WORK INSTRUCTIONS – Copy out every row below from the line containing "Task: Sort by the Description column header" down to the line containing "Instruction: Click the", both ends included, word for word.
== MATERIAL FOR THIS EXERCISE
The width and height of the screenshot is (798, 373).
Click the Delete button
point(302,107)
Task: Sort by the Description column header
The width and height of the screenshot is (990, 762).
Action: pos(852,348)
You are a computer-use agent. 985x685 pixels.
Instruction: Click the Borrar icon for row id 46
====
== MATERIAL FOR THIS EXERCISE
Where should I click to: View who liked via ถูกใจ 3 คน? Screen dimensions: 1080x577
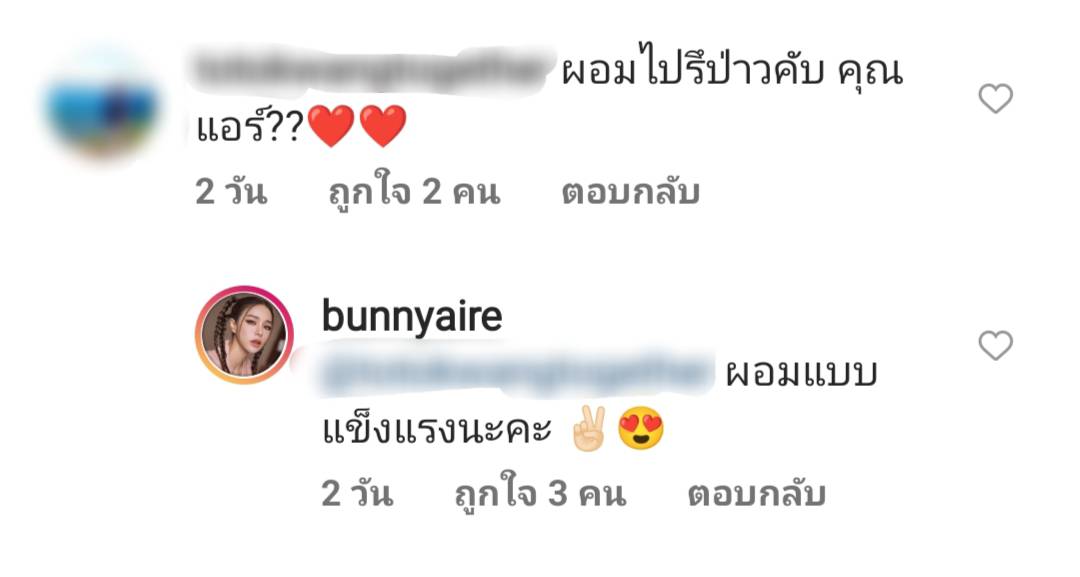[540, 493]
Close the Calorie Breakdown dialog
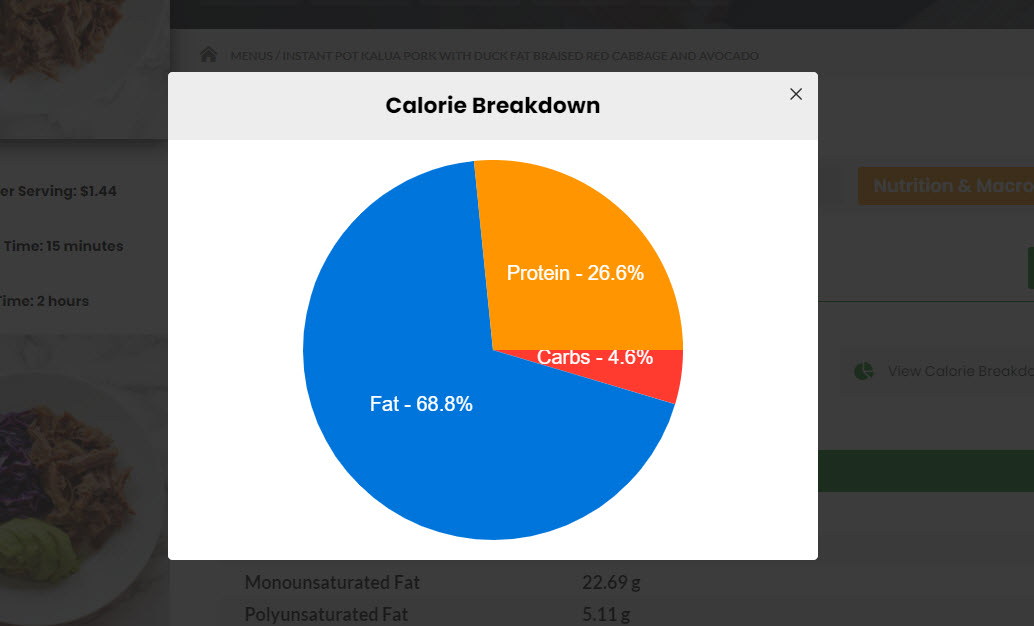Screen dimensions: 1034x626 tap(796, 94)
====
== MATERIAL FOR THIS EXERCISE
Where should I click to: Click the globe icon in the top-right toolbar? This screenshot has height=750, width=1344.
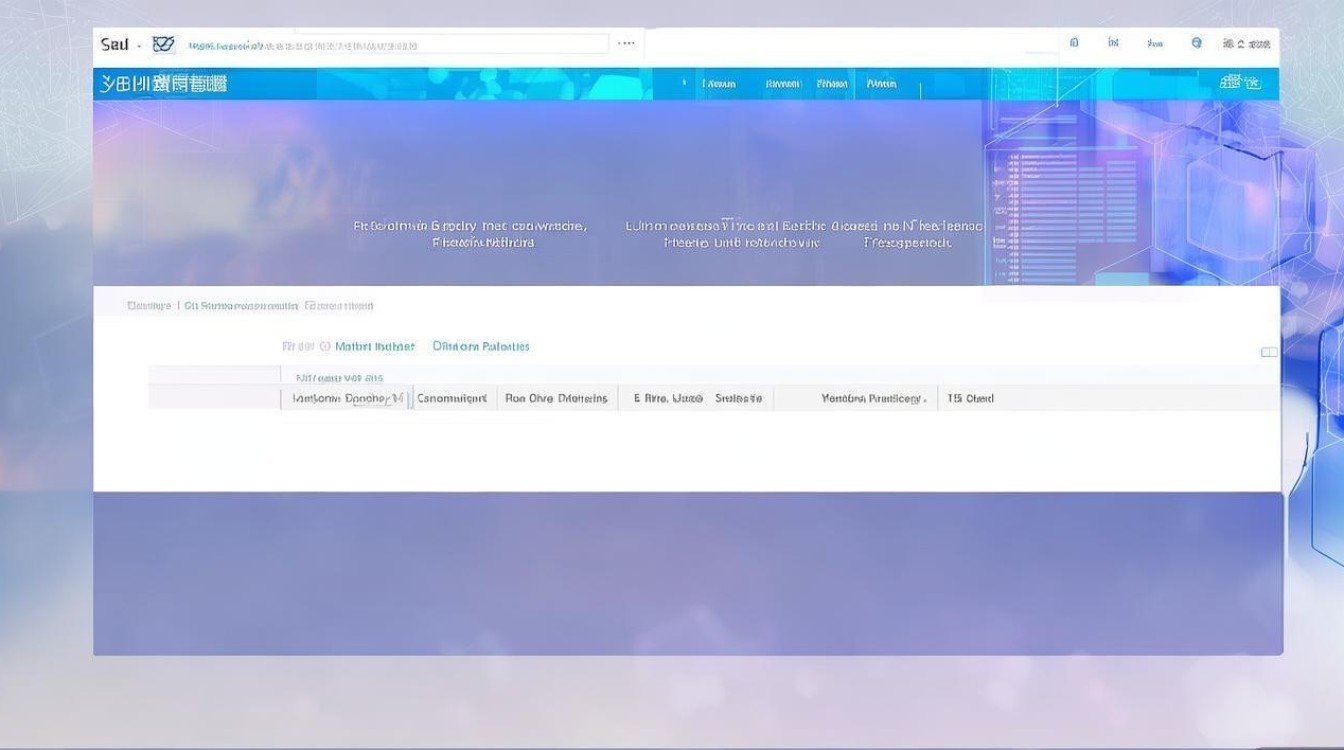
====
SOLUTION FOR THIS TASK –
Task: Sort by the Description column header
The width and height of the screenshot is (990, 762).
Action: pos(852,348)
You are a computer-use agent. 985x685 pixels.
Instruction: Click the Borrar icon for row id 46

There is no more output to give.